> _Goal_
Reproduce every line of the records below verbatim, changing nothing.

> _Supplied records_
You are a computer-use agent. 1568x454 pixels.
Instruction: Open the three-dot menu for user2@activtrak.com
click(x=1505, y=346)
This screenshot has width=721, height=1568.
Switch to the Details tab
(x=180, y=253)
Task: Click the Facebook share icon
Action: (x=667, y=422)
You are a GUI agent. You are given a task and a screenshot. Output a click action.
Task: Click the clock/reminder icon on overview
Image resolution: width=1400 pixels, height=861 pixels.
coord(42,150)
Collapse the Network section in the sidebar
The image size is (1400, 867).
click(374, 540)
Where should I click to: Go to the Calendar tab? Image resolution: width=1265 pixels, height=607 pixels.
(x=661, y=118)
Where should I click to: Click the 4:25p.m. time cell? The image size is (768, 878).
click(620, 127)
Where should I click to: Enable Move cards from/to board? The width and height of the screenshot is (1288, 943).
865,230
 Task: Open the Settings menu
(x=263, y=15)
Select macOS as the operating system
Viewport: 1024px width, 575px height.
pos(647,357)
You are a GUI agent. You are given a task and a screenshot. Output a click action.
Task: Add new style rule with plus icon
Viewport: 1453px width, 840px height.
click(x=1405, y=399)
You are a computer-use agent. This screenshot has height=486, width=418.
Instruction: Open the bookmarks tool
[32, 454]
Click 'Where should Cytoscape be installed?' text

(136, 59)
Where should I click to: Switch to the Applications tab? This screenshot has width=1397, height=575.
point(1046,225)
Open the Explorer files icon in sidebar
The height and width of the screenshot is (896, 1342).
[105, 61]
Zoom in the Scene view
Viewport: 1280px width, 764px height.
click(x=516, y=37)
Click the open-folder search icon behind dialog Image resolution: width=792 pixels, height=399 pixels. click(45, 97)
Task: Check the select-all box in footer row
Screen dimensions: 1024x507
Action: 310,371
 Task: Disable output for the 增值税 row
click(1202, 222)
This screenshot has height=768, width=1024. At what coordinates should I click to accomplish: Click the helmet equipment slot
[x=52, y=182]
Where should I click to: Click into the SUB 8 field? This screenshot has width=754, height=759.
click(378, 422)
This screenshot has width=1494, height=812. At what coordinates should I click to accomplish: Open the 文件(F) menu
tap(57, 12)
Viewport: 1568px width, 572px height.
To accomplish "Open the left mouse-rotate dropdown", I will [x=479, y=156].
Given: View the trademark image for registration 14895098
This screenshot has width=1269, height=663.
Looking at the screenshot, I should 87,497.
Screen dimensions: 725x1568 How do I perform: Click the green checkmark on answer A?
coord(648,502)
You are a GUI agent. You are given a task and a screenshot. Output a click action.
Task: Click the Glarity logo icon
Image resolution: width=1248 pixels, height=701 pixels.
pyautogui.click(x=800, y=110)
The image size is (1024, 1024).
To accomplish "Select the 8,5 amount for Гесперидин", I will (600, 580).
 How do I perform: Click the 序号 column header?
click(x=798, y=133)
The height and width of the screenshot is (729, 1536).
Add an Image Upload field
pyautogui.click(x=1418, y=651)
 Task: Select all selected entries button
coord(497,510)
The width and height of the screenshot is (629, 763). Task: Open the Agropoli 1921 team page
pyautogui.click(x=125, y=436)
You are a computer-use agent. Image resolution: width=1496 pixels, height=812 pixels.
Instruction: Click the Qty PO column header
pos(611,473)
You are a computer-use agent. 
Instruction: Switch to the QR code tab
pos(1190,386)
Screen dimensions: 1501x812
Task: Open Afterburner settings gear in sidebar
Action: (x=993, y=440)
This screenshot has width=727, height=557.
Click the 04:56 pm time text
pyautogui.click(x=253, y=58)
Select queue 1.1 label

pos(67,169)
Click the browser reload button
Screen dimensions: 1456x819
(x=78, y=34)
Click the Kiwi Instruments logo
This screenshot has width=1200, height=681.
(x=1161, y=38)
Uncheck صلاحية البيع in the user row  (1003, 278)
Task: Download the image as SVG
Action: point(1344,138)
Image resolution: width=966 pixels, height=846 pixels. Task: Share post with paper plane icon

> _Correct output_
You are a computer-use agent. 1568x454 pixels.
Instruction: Open the three-dot menu for user2@activtrak.com
click(x=1505, y=346)
This screenshot has width=721, height=1568.
Switch to the Details tab
(x=180, y=253)
Task: Click the Facebook share icon
Action: (x=667, y=422)
You are a GUI agent. You are given a task and a screenshot. Output a click action.
Task: Click the clock/reminder icon on overview
Image resolution: width=1400 pixels, height=861 pixels.
coord(42,150)
Collapse the Network section in the sidebar
The image size is (1400, 867).
click(374, 540)
Where should I click to: Go to the Calendar tab? Image resolution: width=1265 pixels, height=607 pixels.
(x=661, y=118)
Where should I click to: Click the 4:25p.m. time cell? The image size is (768, 878).
click(620, 127)
Where should I click to: Enable Move cards from/to board? The width and height of the screenshot is (1288, 943).
865,230
 Task: Open the Settings menu
(x=263, y=15)
Select macOS as the operating system
Viewport: 1024px width, 575px height.
pos(647,357)
You are a GUI agent. You are given a task and a screenshot. Output a click action.
Task: Add new style rule with plus icon
Viewport: 1453px width, 840px height.
click(x=1405, y=399)
You are a computer-use agent. This screenshot has height=486, width=418.
Instruction: Open the bookmarks tool
[32, 454]
Click 'Where should Cytoscape be installed?' text

(136, 59)
Where should I click to: Switch to the Applications tab? This screenshot has width=1397, height=575.
point(1046,225)
Open the Explorer files icon in sidebar
The height and width of the screenshot is (896, 1342).
[105, 61]
Zoom in the Scene view
Viewport: 1280px width, 764px height.
click(x=516, y=37)
Click the open-folder search icon behind dialog Image resolution: width=792 pixels, height=399 pixels. click(45, 97)
Task: Check the select-all box in footer row
Screen dimensions: 1024x507
Action: 310,371
 Task: Disable output for the 增值税 row
click(1202, 222)
This screenshot has height=768, width=1024. At what coordinates should I click to accomplish: Click the helmet equipment slot
[x=52, y=182]
Where should I click to: Click into the SUB 8 field? This screenshot has width=754, height=759.
click(378, 422)
This screenshot has width=1494, height=812. At what coordinates should I click to accomplish: Open the 文件(F) menu
tap(57, 12)
Viewport: 1568px width, 572px height.
To accomplish "Open the left mouse-rotate dropdown", I will [x=479, y=156].
Given: View the trademark image for registration 14895098
This screenshot has width=1269, height=663.
Looking at the screenshot, I should 87,497.
Screen dimensions: 725x1568 How do I perform: Click the green checkmark on answer A?
coord(648,502)
You are a GUI agent. You are given a task and a screenshot. Output a click action.
Task: Click the Glarity logo icon
Image resolution: width=1248 pixels, height=701 pixels.
pyautogui.click(x=800, y=110)
The image size is (1024, 1024).
To accomplish "Select the 8,5 amount for Гесперидин", I will (600, 580).
 How do I perform: Click the 序号 column header?
click(x=798, y=133)
The height and width of the screenshot is (729, 1536).
Add an Image Upload field
pyautogui.click(x=1418, y=651)
 Task: Select all selected entries button
coord(497,510)
The width and height of the screenshot is (629, 763). Task: Open the Agropoli 1921 team page
pyautogui.click(x=125, y=436)
You are a computer-use agent. Image resolution: width=1496 pixels, height=812 pixels.
Instruction: Click the Qty PO column header
pos(611,473)
You are a computer-use agent. 
Instruction: Switch to the QR code tab
pos(1190,386)
Screen dimensions: 1501x812
Task: Open Afterburner settings gear in sidebar
Action: (x=993, y=440)
This screenshot has width=727, height=557.
Click the 04:56 pm time text
pyautogui.click(x=253, y=58)
Select queue 1.1 label

pos(67,169)
Click the browser reload button
Screen dimensions: 1456x819
(x=78, y=34)
Click the Kiwi Instruments logo
This screenshot has width=1200, height=681.
(x=1161, y=38)
Uncheck صلاحية البيع in the user row  (1003, 278)
Task: Download the image as SVG
Action: point(1344,138)
Image resolution: width=966 pixels, height=846 pixels. Task: Share post with paper plane icon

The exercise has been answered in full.